*EXERCISE DIRECTIONS*: Filter on the word "size": copy each matching line from the listing below.

[Opening PROVIDED DATA section]

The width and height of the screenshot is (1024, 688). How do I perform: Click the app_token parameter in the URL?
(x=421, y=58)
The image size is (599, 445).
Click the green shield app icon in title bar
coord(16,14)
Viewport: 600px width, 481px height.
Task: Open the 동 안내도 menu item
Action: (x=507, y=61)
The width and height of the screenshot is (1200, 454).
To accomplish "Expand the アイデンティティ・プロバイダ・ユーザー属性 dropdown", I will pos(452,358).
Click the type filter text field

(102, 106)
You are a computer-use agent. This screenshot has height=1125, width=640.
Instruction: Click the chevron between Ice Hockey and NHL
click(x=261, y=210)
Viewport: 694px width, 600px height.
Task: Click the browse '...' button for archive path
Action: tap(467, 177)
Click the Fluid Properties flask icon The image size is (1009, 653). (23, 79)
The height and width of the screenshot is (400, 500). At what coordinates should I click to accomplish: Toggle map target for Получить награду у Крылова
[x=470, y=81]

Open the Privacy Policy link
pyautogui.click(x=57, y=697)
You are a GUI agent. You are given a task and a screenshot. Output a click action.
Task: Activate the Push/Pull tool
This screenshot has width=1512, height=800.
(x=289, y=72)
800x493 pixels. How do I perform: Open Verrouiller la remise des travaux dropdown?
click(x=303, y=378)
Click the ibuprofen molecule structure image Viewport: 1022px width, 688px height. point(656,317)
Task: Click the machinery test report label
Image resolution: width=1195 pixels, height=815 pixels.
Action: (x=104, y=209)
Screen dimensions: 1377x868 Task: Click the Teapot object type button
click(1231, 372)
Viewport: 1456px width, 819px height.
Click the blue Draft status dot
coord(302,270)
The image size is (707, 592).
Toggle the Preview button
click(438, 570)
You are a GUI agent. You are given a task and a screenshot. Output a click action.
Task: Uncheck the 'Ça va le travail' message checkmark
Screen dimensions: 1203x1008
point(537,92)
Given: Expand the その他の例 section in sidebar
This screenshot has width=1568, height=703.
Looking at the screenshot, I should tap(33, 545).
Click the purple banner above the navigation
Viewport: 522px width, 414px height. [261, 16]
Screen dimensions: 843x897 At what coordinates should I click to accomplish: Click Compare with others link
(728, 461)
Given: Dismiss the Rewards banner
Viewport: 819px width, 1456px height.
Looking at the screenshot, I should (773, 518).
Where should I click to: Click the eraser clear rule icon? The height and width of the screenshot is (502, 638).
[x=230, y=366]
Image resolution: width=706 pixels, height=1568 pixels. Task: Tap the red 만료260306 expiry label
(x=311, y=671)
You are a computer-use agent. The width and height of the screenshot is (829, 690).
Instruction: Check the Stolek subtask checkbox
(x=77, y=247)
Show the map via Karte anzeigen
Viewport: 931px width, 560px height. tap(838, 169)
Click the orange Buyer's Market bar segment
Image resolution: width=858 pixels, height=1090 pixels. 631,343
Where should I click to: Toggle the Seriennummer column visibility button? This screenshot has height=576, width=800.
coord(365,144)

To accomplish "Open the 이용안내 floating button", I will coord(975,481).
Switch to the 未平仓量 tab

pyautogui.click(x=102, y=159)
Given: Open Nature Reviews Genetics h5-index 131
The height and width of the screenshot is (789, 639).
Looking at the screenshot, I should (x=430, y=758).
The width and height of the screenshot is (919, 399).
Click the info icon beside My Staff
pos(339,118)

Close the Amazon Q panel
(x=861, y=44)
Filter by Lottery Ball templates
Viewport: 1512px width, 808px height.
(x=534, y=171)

[Closing PROVIDED DATA section]

*SOLUTION*:
The image size is (599, 445).
Click the Fluid Properties flask icon The image size is (1009, 653). (23, 79)
The image size is (707, 592).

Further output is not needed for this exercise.